## [TEXT PASSAGE]
::::::::::

The JNA and Serbia made some war crimes accusations against Slovenia, he added, but there were also lawsuits against some JNA commanders which ended in acquittals in the Slovenian courts.
“Today in Slovenia, as elsewhere in the countries of the former Yugoslavia, there is a fierce struggle to interpret the disintegration of the state,” Repe explained.
He added that in recent decades, such narratives have served to distract public attention in Slovenia away from various corruption scandals “which began with the sale of weapons to Croatia and Bosnia and Herzegovina in 1991, while Janez Jansa was defence minister”.
He argued that the war in Slovenia “was not a classic war”. The goal of the JNA was to occupy the border crossings which independence-seeking Slovenia had declared its own and where Slovenian national symbols had been installed.
“In many cases, [the JNA] succeeded… [but] after these first interventions, the Slovenian defence forces were generally well-organised and re-occupied most of the crossings,” he said.
“In many places, mayors played an important role in successfully negotiating with local JNA commanders, and people in many places stood in front of armoured vehicles to stop them,” he continued.
Repe said that the exact number of victims in the conflict has never been determined, while sometimes both sides counted some victims as ‘theirs’: “Toni Mrlak is just such an example.”

::::::::::

## [DATASET EXCERPT]
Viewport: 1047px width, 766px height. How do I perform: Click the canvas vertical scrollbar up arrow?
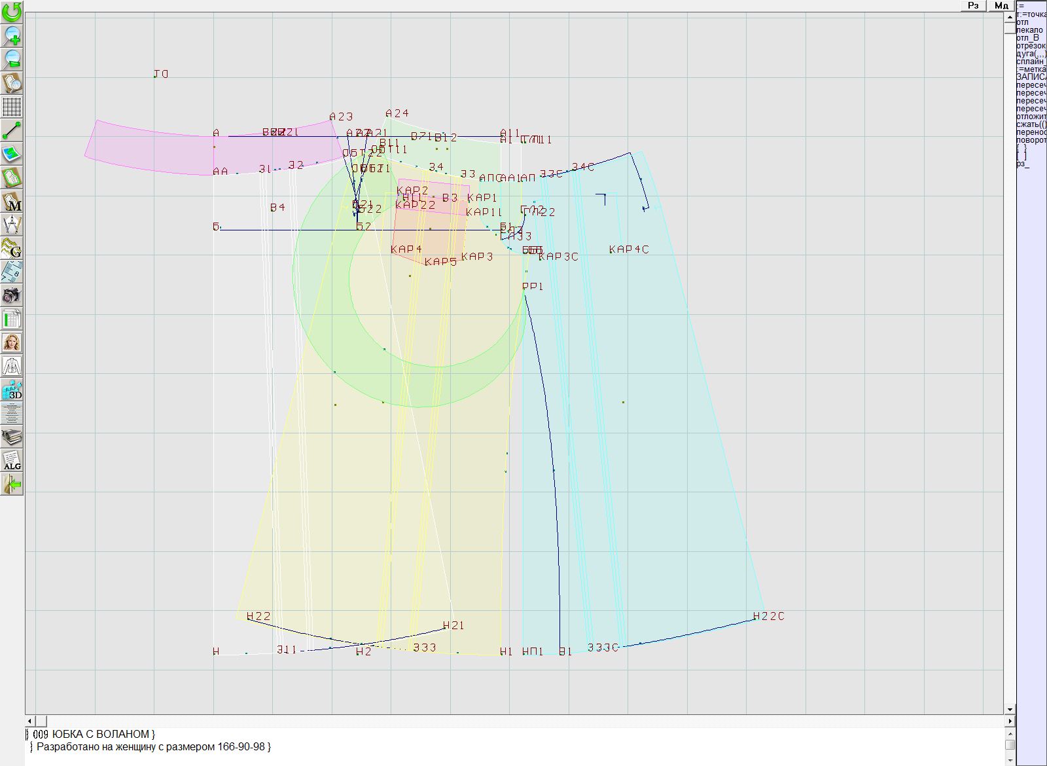1010,16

::::::::::

## [TASK BRIEF]
List every person named in the text about the 1991 war in Slovenia. The listing above is separate material and is unrelated to the text about the 1991 war in Slovenia.

## [SOLUTION BELOW]
Repe, Janez Jansa, Toni Mrlak